Si la résurrection est comprise comme négation pure et simple de la mort, elle demeure prisonnière du fantasme. Elle affirme, sous forme religieuse, que la finitude n’est qu’apparente et que la perte peut être annulée. Elle rassure, mais au prix d’un déni massif. Elle maintient intact le rêve narcissique d’une continuité indestructible. Dans cette perspective, la croix ne serait qu’un passage dramatique vers la restauration intégrale, et la mort une parenthèse provisoire. Or une telle lecture neutralise l’épreuve réelle de la finitude ; elle transforme la tragédie en simple étape. Dans cette perspective, la croix ne serait qu’un tunnel un peu sombre débouchant sur un lever de soleil garanti. Comme le disait avec son humour décapant François Cavanna : sur la croix, Jésus devait peut-être se dire que ce n’était qu’un mauvais moment à passer puisqu’il allait bientôt ressusciter…

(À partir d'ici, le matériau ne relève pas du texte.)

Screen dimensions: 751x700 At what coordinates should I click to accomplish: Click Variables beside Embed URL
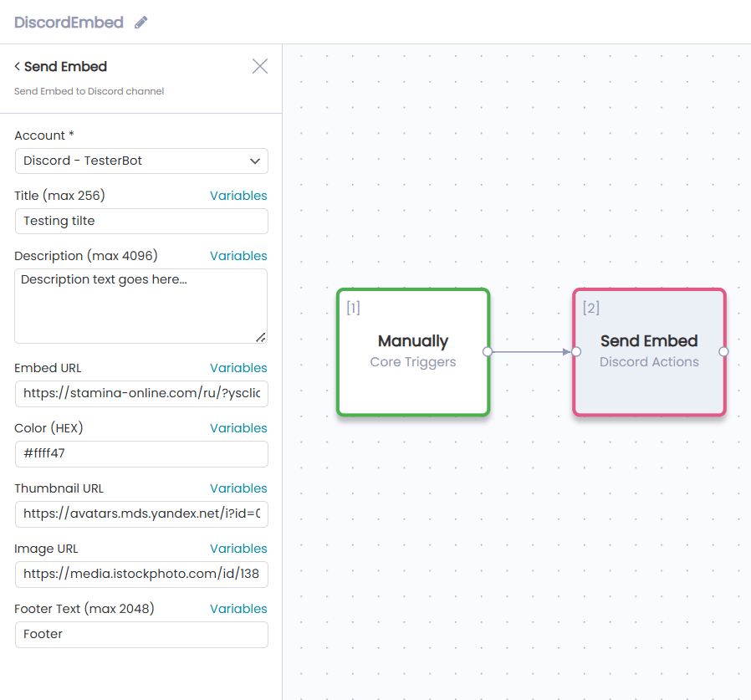238,367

Si la résurrection est pensée comme annulation du tragique, elle devient un correctif métaphysique : la mort ne serait qu’un mauvais moment à passer, ensuite compensé par une vie supérieure, et le drame serait effacé par une solution spectaculaire. On quitte alors le registre existentiel pour entrer dans celui de la réparation imaginaire. En revanche, si la résurrection est comprise comme traversée du tragique, tout change. Dans les récits pascals, le Ressuscité porte les marques de la crucifixion : le Crucifié n’est pas remplacé par un autre être glorieux, c’est le même, marqué par la violence subie. La résurrection ne supprime pas la croix, elle en révèle le sens.
Ce point est capital : le tragique n’est pas nié. La souffrance, l’injustice, l’abandon sont réels. La foi pascale ne consiste pas à dire que cela n’a pas eu lieu, ni que cela n’a pas d’importance ; elle affirme que ce réel-là, même dans sa dimension la plus scandaleuse, n’a pas le dernier mot.

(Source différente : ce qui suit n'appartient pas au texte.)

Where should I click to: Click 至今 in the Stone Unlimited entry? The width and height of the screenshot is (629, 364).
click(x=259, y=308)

Parler de traversée implique que la mort est pleinement vécue comme mort. Il ne s’agit ni d’une réanimation ni d’un simple retour en arrière, mais d’un passage où la finitude est portée jusqu’au bout. Dans cette perspective, la résurrection ne signifie pas que la mort n’existe pas ; elle signifie que la mort ne détruit pas la relation fondamentale. Autrement dit, la finitude est assumée sans être absolutisée. Dans une ligne proche de Paul Tillich, on pourrait dire que la résurrection manifeste que le non-être ne peut engloutir l’être fondé en Dieu. Le tragique demeure, mais il est intégré dans une profondeur plus vaste.
Le tragique suppose la finitude, la contingence et l’irréversibilité. La résurrection ne nie aucun de ces éléments : Jésus meurt réellement, l’échec historique est réel, la perte est réelle. Ce qui est transfiguré n’est pas l’événement lui-même, mais son horizon de sens. Chez Christian Duquoc, la résurrection n’est pas une démonstration de puissance divine ; elle est la manifestation que la fidélité de Dieu dépasse l’échec historique. L’histoire reste traversée par la violence, le monde n’est pas soudainement réconcilié, mais la logique du sacrifice et de la fatalité n’est plus souveraine.

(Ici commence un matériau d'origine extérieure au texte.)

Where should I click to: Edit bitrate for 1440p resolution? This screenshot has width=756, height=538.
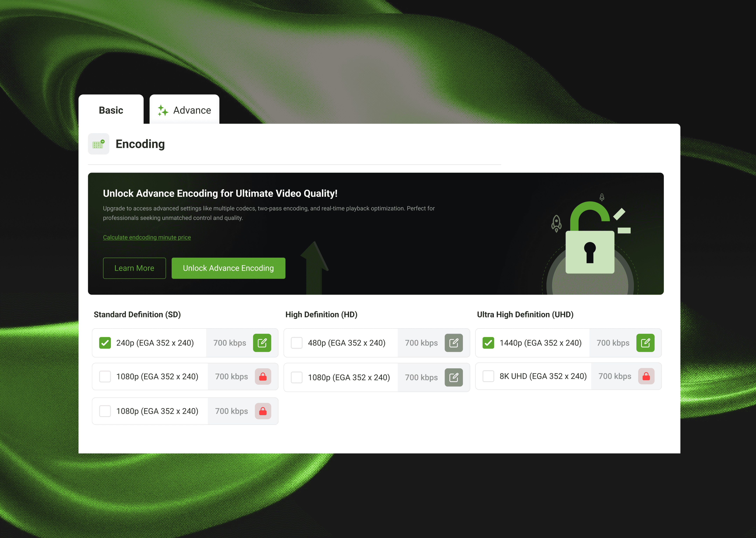coord(645,343)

Comprendre la résurrection comme traversée du tragique permet ainsi d’éviter deux écueils symétriques : le déni de la mort, qui relève d’une illusion d’immortalité, et le désespoir nihiliste pour lequel tout finit dans l’absurde. La foi pascale ne supprime pas l’angoisse de mourir ; elle la situe autrement. Elle affirme que la disparition biologique n’est pas équivalente à une annihilation du sens. On peut alors dire que le tragique appartient constitutivement à la condition humaine et que la résurrection n’en abolit pas la structure, mais en ouvre la profondeur.
Si l’on prend cela au sérieux, la résurrection cesse d’être une assurance contre la mort ; elle devient une manière de vivre la finitude autrement, sans fuite ni compensation imaginaire, mais dans une confiance qui ne supprime pas le risque. Traverser le tragique signifie accepter que la vie soit réellement finie, réellement vulnérable, réellement exposée, et croire malgré tout que cette existence fragile n’est pas vaine. Ce n’est pas l’abolition du tragique ; c’est sa transfiguration.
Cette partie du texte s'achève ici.